Mums eh? Isn’t it? Jumpers for goalposts. Didn’t they? Our first mother’s day was a chance to reflect on how brilliant a mum Captain Poo Pants has. She was rewarded by a lie in until 0745 and by being covered in dribble (the baby’s, not mine).
As a special Mother’s day treat, I cooked breakfast in bed. Getting the cooker up the stairs was a bit tricky but I managed it.
It was also a day to properly appreciate my own mum whose nights I disturbed, whose carpets I soiled and whose patience I wore thin. Now I’ve got a little poo machine of my own I know how hard and important all the stuff was before my brain was capable of forming long term conscious memory and before I had control over my bum, so a big thank you to both mums.
Captain Ill Pants
We’ve had an ill boy for a couple of days including Mother’s Day. On Saturday night he did a great impression of his dad circa 10 years ago and chucked his dinner up down his nice clean shirt. You’ll remember we were getting a new sofa this week (won’t you?). Don’t think that my decision to save a few quid by not getting the stain guard coating didn’t come back to haunt me.
The day of 5 poos and no naps
Tuesday was probably the most tiring day of parenting I’ve experienced. I settled him down for a morning nap, lay back on our new, sick soaked sofa, and 90 seconds later he was awake again ready to play. That was all the napping he did all day. Add to this FIVE POOS separated by about 20 minutes each and five hours of boinging, him putting his hand in my mouth and scratching my gums and grabbing my thumb and biting it and it all adds up to a pretty tiring day. By tea time I looked like a bad scarecrow with a hangover.
“Has he just woken up from a nap” asked the swimming teacher. “Yes” I lied knowing that in fact he was just completely non-plussed by everything that had happened in the lesson to that point. He perked up considerably though when we got to chase a floaty ball for a bit. Once caught, obviously it went straight in his mouth.
I’ve got over the fact that I’m the only dad at the class. In any case it was made easier this week because another dad was watching from the side, clearly uncomfortable. Hopefully I’ll get to see him in his trunks next week!

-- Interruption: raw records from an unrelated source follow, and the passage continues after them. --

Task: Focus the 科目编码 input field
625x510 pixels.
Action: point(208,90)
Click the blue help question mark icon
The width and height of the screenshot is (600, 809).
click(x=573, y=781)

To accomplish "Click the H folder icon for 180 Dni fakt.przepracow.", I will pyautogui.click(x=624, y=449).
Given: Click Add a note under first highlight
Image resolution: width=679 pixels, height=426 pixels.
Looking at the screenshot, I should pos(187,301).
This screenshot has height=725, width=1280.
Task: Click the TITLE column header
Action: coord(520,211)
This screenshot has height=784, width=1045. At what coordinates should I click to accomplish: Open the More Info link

Captain Poo Pants has been making further solid progress towards full speech by adding some new sounds to his repertoire. So committed is he to mastering this skill that he is practicising round the clock, even at 3 o clock in the morning. This week we’ve had ‘Tom cat defending its territory’ and ‘irate pigeon trapped in a cupboard’. SO advanced.
Even though we go to the supermarket almost every day, I still do online food shopping. Think I must have been sleep deprived when I ordered this surprisingly inexpensive carton of orange juice.
HE STILL DOESN’T HAVE ANY BASTARDING TEETH.